Death rate = 1 per person, on planet Earth at least.
I'm curious where Kevin got the 'statistic' of "tens of thousands...die each year for lack of access to medical care." That is the type of statistic that lacks specificity, as most of those types of pronouncements do. There is a difference between dying because one failed to seek medical care until it was too late, and some wretched poor who hadn't the wherewithall to seek out the available care.
If any are your "fellow citizens", have you taken up the cause? Looked into your local community's stats on that? Why folks aren't at least getting the benefits they are eligible for (Medicare/Medicaid or other state system), or maybe they don't want to sign up for them because that means going on somebody's record, or don't have transportation to sign up at the govt. office (granted, often a humbling experience)? Have you considered joining a local initiative to improve things? Volunteered at a free health clinic?
There are free health clinics. Since they operate on a shoestring (volunteer doctors and nurses) they can't take drop-ins who are taking their last breath, but they will provide basic primary care and even some dentistry to stabalize, and some social work services to look for resources going forward. The person must make an appointment which they may not get into for a few weeks, get there, fill out forms, talk to doctors, follow recommendations, and some people just don't want to do all that. They wait until they are at death's door, call 911 to be transported to an ER where they WILL be seen and stabalized and again referred to social work to help them identify resources. Lots of effort is made, but patients offen do not follow through.

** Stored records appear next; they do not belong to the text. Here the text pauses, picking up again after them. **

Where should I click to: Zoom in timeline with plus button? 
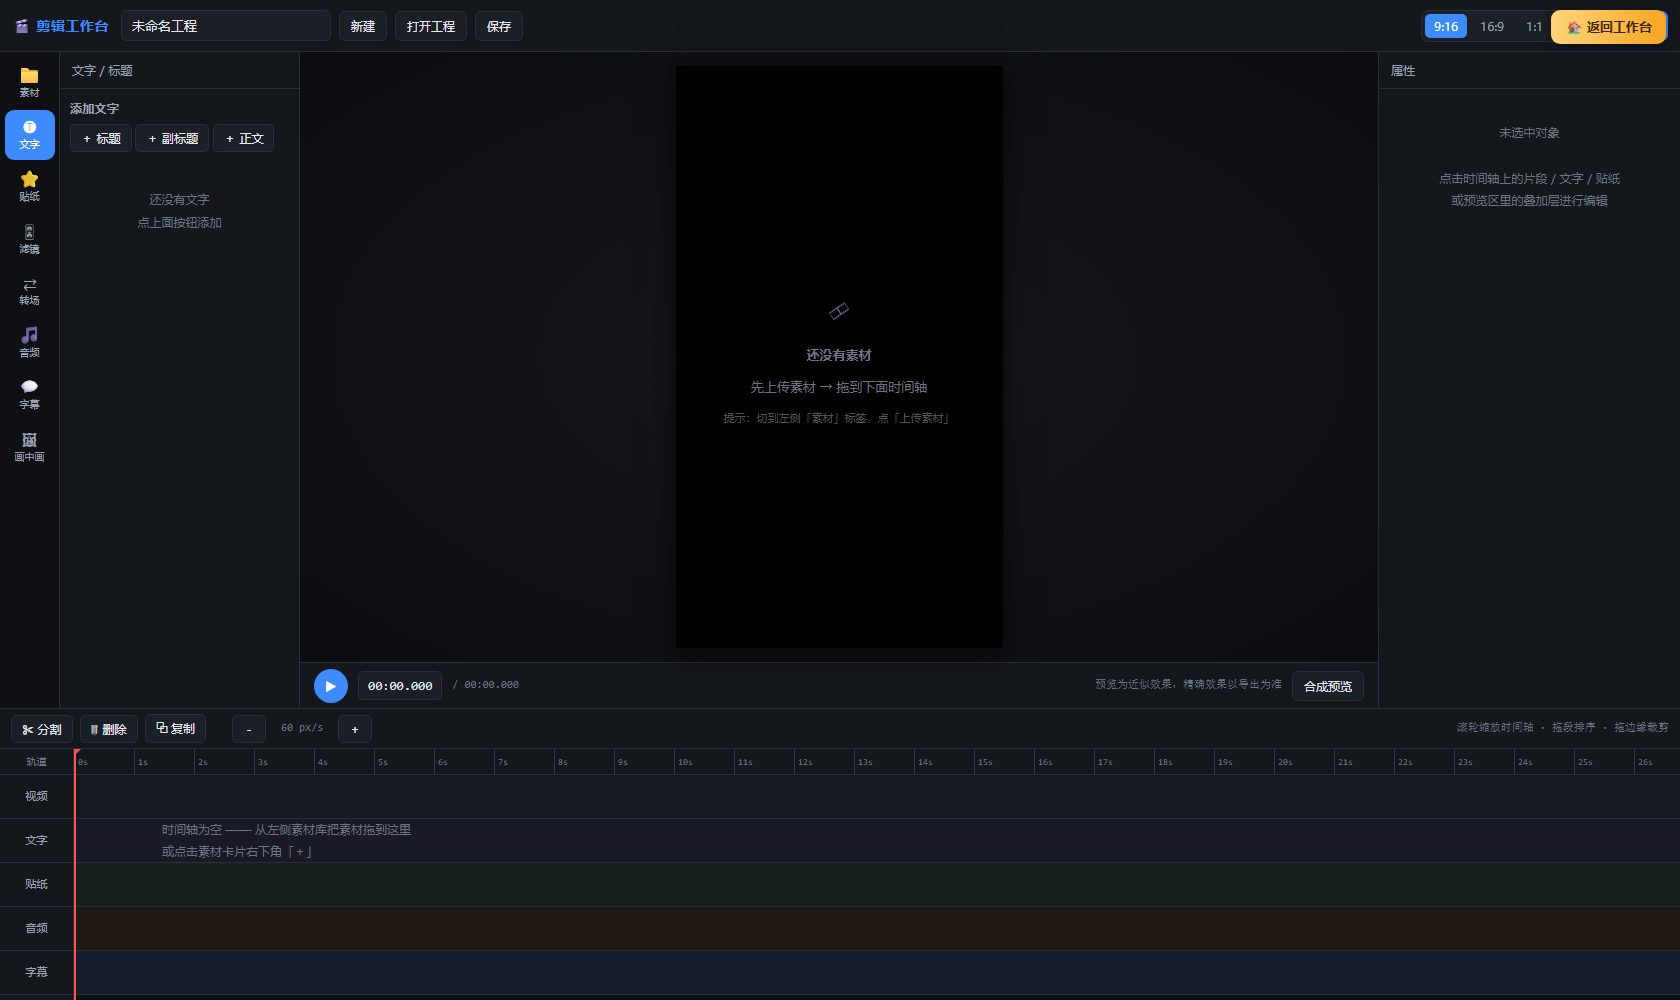tap(355, 729)
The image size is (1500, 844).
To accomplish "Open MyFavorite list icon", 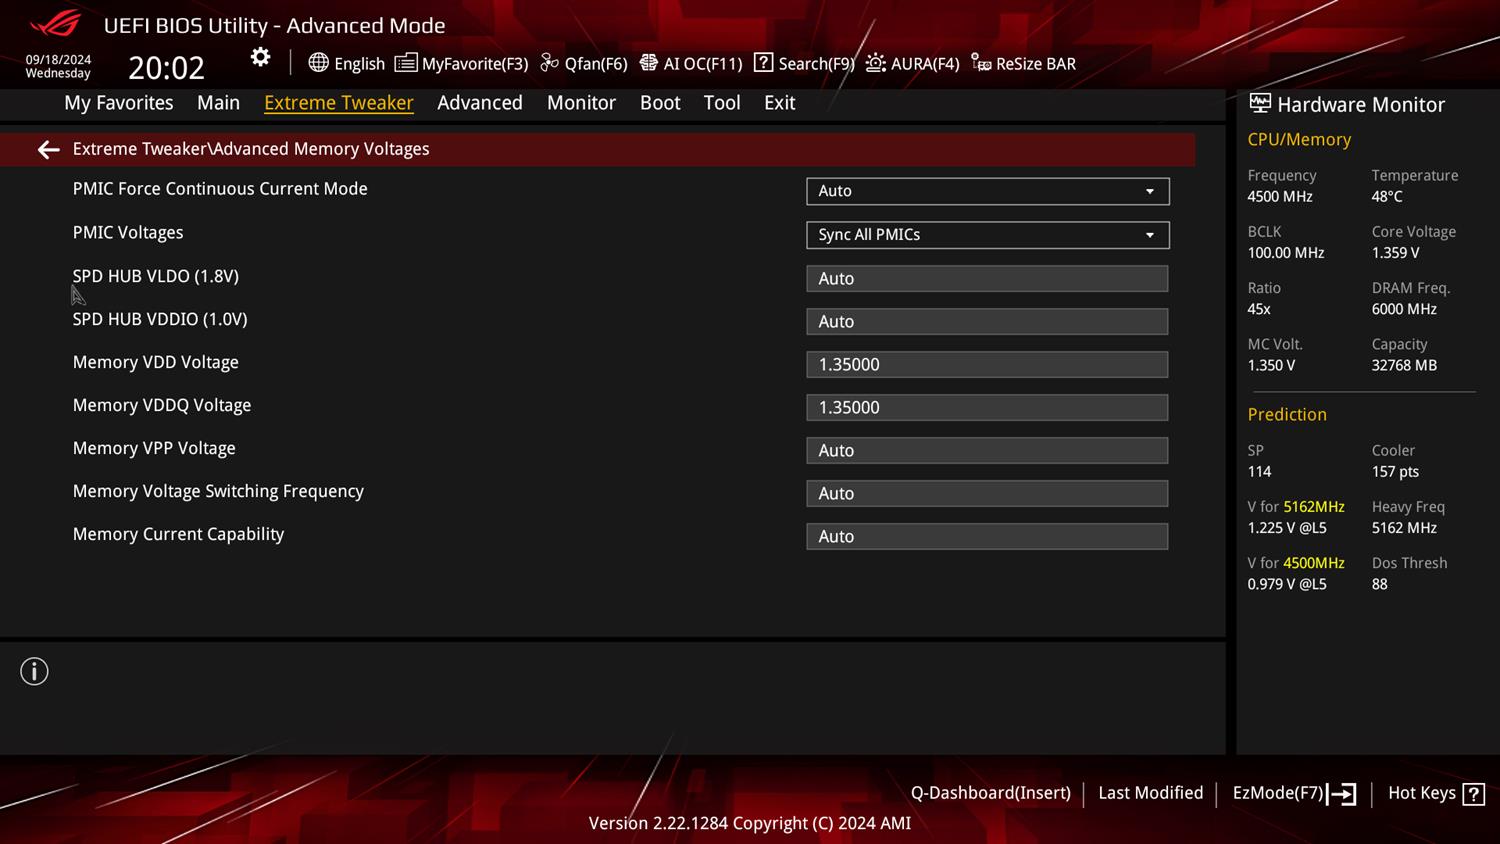I will pyautogui.click(x=405, y=63).
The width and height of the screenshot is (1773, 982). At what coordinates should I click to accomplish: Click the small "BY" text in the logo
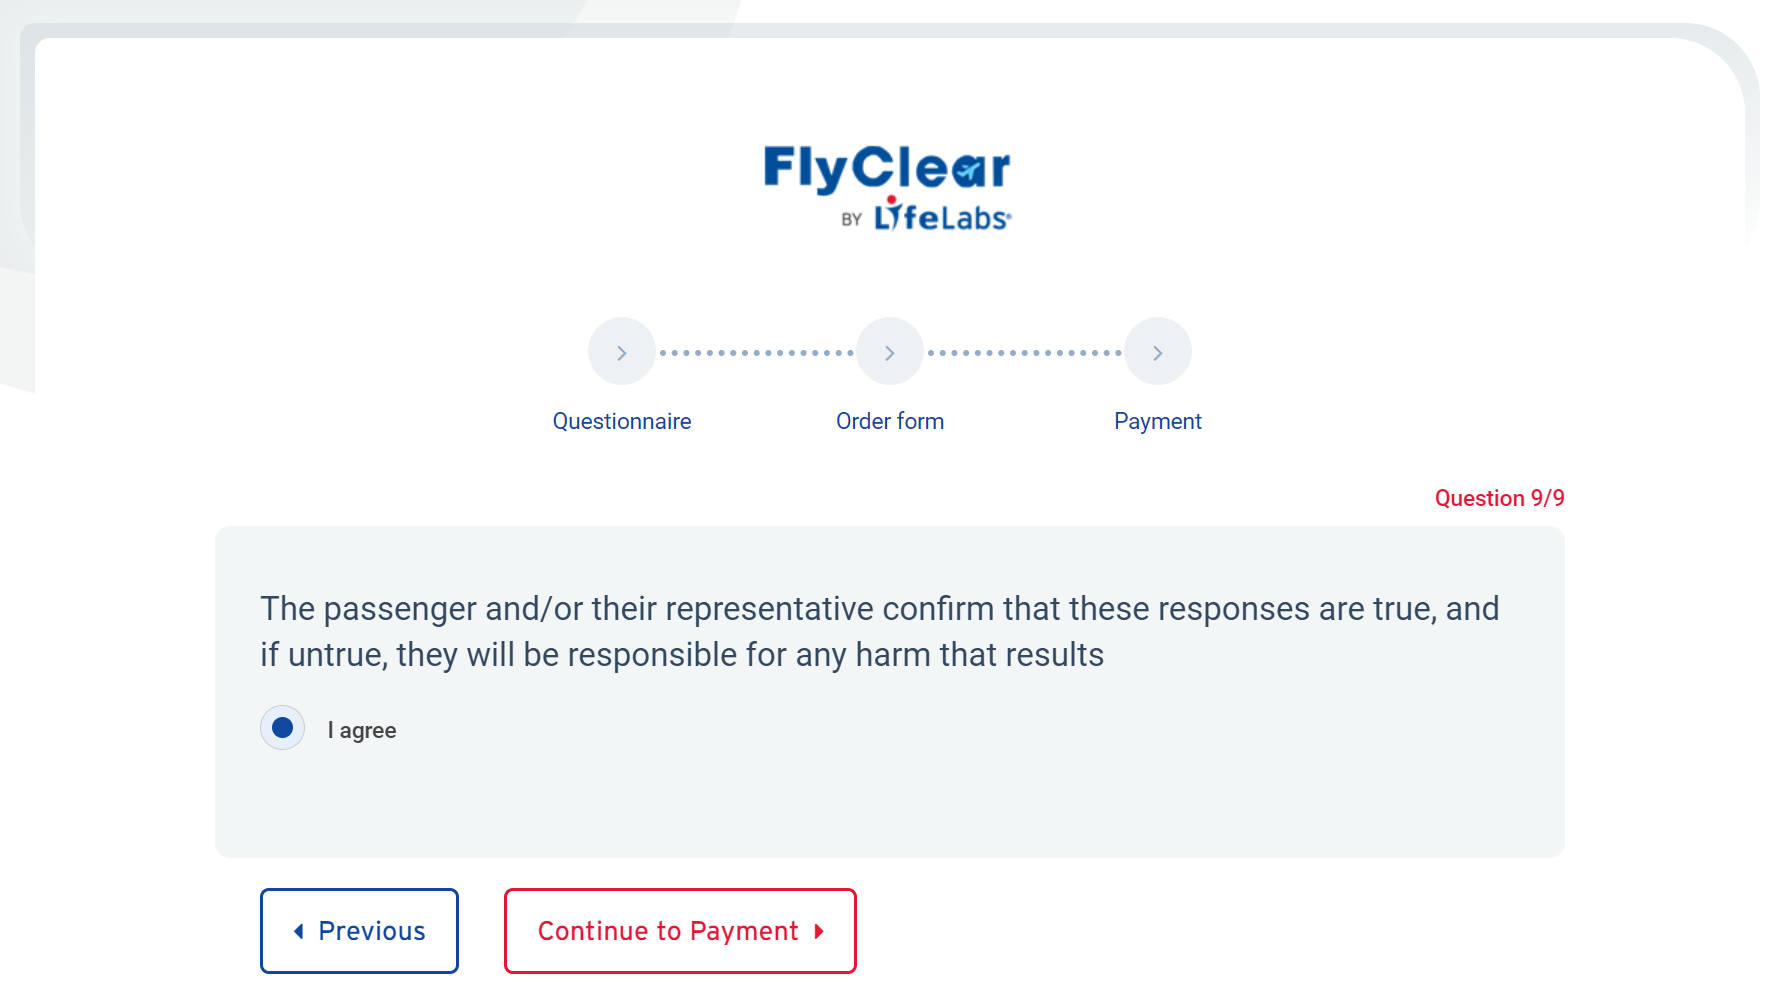pyautogui.click(x=851, y=219)
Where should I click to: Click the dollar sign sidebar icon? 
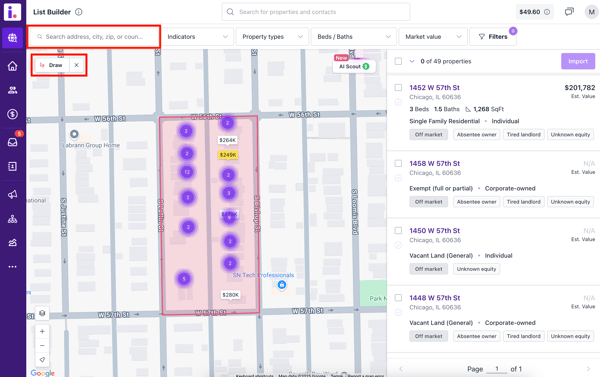pyautogui.click(x=13, y=114)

It is a "here I am, fix my heart failure, my diabetes, my emphysema and my vascular insufficiency and my gangrenous sacral wound from 20 years of laying in bed and smoking 3 packs a day and eating three double whoppers and four orders of fries every day" mentality. Is that one in the "tens of thousands" that seek medical care for the first time...at age 65?
Some avoid the doctor because they will be asked about their smoking, drinking, drugs histories and they don't want to give that information nor stop smoking, drinking and drugs. Overall it can come down to personal responsibility, which seems to be a sinful thing to say that people should have...personal responsibility. I wasn't given a big lecture about it during my growing up years. I just noticed that my dad went to work every day, mom was tight with spending, both expected us kids to attend K-12 school, mind the teacher and make decent grades, and make a plan for our own futures including jobs that would sustain our needs (they certainly were not going to support us after 18), prepare for the slings and arrows of outrageous misfortune we would enounter in daily life and the eventual ravages of old age.
Sorry, but in the USA most people, with some effort, have access to health care. It is mostly us suckers who worked hard, have middle incomes, and pay big insurance premiums who buy the idea that some "tens of thousands of people" have no access at all to health care. That's one of the lines the politicians sell, BTW.
The previous is not an endorsement of any political party or ideology.